- [Extracted records]
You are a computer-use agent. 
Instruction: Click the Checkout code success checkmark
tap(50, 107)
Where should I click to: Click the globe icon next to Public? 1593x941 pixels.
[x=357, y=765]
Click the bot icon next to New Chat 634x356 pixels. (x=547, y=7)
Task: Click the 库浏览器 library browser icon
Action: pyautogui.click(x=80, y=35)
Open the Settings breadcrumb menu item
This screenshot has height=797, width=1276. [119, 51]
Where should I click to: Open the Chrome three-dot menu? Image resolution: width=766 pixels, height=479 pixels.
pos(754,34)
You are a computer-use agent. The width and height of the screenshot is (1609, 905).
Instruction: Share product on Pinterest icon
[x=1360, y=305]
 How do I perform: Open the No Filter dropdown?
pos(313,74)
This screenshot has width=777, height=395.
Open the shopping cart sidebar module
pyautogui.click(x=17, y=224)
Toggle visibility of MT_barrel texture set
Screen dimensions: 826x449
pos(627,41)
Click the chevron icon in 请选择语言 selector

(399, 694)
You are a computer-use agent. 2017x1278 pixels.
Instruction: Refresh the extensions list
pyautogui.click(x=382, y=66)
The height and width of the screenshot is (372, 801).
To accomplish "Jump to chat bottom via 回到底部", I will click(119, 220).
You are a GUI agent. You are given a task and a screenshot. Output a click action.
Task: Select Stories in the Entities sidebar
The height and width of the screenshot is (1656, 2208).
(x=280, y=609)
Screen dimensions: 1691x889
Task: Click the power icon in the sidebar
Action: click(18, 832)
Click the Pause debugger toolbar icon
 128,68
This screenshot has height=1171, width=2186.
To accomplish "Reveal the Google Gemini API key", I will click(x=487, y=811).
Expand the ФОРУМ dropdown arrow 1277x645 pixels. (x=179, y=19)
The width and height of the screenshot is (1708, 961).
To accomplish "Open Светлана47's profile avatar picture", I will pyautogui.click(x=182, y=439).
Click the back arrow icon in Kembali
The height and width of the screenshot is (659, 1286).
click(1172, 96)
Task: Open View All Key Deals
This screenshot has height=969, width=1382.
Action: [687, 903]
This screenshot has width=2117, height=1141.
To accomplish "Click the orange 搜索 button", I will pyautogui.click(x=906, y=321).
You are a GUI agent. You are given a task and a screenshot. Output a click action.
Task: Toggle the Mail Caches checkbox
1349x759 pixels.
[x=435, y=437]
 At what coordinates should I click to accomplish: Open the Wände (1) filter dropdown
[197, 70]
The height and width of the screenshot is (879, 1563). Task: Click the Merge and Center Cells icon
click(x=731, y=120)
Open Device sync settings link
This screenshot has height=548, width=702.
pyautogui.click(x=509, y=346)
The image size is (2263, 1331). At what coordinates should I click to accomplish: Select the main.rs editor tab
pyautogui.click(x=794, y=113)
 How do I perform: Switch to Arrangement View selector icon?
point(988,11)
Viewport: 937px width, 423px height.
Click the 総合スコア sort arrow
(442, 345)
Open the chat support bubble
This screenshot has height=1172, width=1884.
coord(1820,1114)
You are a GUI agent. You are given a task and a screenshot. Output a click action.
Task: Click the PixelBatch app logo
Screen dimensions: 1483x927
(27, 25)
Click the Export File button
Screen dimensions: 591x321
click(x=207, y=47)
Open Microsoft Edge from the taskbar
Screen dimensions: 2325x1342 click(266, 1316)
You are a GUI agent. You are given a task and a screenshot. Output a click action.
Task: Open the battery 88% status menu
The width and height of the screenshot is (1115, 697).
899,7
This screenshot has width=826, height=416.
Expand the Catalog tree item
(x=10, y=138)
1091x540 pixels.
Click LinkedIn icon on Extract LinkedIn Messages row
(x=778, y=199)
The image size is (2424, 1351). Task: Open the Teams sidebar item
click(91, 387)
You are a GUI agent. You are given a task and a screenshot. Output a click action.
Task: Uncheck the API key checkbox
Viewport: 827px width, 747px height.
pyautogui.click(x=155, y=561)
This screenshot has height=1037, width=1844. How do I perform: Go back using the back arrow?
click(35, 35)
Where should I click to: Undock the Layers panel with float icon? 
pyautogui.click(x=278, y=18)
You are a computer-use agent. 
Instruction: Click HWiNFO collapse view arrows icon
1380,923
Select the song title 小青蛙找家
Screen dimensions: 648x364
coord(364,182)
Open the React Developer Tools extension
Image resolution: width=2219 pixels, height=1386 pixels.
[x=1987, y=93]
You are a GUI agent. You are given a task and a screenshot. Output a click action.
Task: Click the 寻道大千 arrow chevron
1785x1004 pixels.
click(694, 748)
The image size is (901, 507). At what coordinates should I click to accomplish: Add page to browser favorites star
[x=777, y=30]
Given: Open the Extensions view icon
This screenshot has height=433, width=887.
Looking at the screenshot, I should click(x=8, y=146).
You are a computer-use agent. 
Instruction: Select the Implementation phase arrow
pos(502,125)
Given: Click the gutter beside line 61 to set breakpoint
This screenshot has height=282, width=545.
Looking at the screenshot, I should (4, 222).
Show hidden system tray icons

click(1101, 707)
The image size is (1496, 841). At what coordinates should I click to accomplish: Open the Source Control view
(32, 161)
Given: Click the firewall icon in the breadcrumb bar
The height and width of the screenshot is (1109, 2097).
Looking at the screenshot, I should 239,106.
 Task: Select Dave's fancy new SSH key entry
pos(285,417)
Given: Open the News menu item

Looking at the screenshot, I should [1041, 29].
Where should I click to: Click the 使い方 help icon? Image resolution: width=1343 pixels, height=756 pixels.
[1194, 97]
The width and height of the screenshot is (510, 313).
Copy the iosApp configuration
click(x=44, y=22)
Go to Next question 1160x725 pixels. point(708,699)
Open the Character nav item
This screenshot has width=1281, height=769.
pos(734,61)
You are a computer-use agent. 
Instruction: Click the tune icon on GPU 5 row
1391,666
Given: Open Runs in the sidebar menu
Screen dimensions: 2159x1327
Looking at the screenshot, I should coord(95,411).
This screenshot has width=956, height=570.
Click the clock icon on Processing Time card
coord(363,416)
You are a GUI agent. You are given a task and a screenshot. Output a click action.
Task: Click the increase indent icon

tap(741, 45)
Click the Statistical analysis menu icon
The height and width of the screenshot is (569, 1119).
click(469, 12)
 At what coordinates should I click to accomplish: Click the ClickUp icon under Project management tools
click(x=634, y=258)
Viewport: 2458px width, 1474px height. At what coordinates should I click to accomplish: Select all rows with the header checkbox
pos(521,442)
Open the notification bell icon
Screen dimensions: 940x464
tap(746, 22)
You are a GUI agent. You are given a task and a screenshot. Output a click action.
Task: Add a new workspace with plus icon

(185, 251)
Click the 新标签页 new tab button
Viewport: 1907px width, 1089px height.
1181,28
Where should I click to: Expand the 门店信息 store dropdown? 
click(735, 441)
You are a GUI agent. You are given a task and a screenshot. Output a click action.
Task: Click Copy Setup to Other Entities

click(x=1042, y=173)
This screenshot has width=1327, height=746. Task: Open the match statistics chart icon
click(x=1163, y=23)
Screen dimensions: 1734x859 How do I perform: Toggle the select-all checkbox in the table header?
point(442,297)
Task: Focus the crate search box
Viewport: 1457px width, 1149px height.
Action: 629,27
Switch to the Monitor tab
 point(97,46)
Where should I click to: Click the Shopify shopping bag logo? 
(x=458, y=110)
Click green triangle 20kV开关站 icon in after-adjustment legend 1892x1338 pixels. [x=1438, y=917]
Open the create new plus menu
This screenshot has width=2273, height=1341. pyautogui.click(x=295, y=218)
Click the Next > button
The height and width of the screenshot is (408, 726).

- [Problem statement] Output each line exactly, from the first line of the data down to the line that contains "This screenshot has width=777, height=395.", both included.

- [Answer to this exercise]
You are a computer-use agent. 
Instruction: Click the Checkout code success checkmark
tap(50, 107)
Where should I click to: Click the globe icon next to Public? 1593x941 pixels.
[x=357, y=765]
Click the bot icon next to New Chat 634x356 pixels. (x=547, y=7)
Task: Click the 库浏览器 library browser icon
Action: pyautogui.click(x=80, y=35)
Open the Settings breadcrumb menu item
This screenshot has height=797, width=1276. [119, 51]
Where should I click to: Open the Chrome three-dot menu? Image resolution: width=766 pixels, height=479 pixels.
pos(754,34)
You are a computer-use agent. The width and height of the screenshot is (1609, 905).
Instruction: Share product on Pinterest icon
[x=1360, y=305]
 How do I perform: Open the No Filter dropdown?
pos(313,74)
This screenshot has width=777, height=395.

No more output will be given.